Member of Parliament, Rajya Sabha
- In office 2018–2024
- Constituency: Uttar Pradesh

Member of Legislative Council, Uttar Pradesh
- In office 1996–2008
- Succeeded by: Vivek Bansal
- Constituency: Agra (Graduates constituency)

Personal details
- Born: 1 April 1941 (age 85) Mainpuri, United Provinces, British India (present-day Uttar Pradesh, India)
- Party: Bharatiya Janata Party

= Harnath Singh Yadav =

Indian politician

Harnath Singh Yadav (born 1 April 1941) is an Indian politician. He is a former Member of Parliament, representing Uttar Pradesh in the Rajya Sabha the upper house of India's Parliament representing the Bharatiya Janata Party. He also served as a Member of Legislative Council (MLC) from Agra Graduates constituency, Uttar Pradesh from 1996 to 2008. He hails from Gopalpur village of Mainpuri district.

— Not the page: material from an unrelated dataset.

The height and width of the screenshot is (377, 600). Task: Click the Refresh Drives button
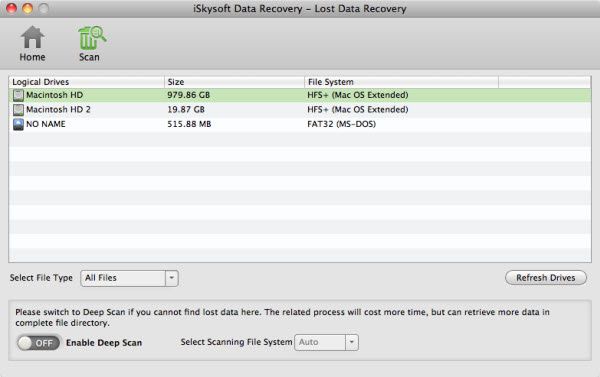(x=546, y=278)
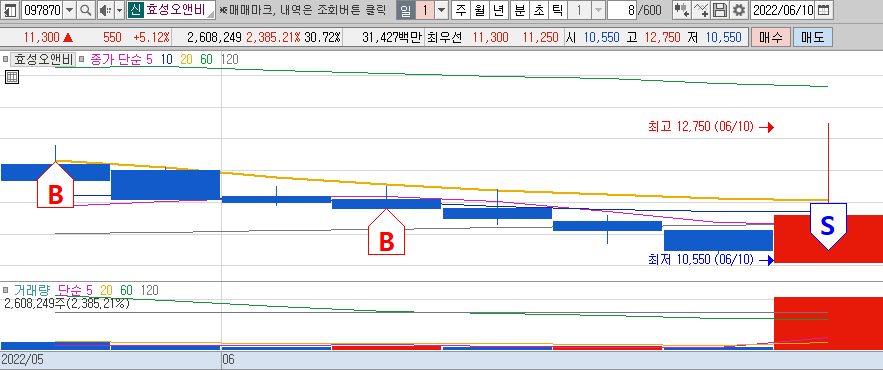
Task: Toggle the 거래량 volume indicator checkbox
Action: (6, 291)
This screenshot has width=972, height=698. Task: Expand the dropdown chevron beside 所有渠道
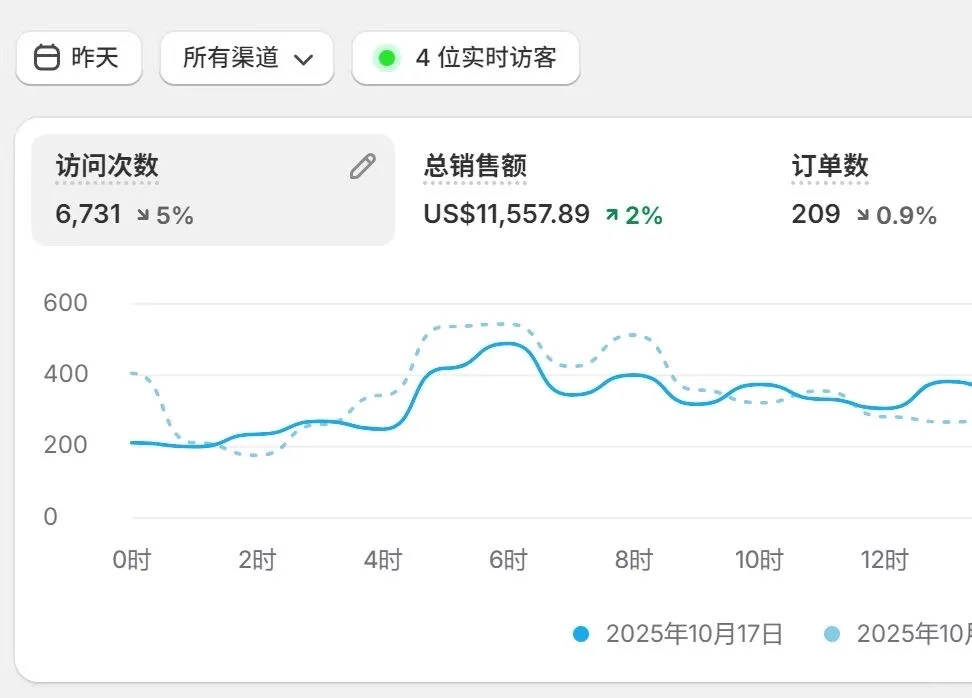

Harnath Singh Yadav is a former MLC who hails from Mainpuri and later moved to Etah. A former RSS zila pracharak, he later served as BJP state general secretary. He is considered close to former CM Kalyan Singh. He was elected an MLC as an independent in 1996 and later with Samajwadi Party support in 2002 from Agra Graduates constituency. He lost the council election in 2014, then he joined BJP. In the 2017 UP elections, BJP appointed him in-charge of Yadav-dominated district Mainpuri.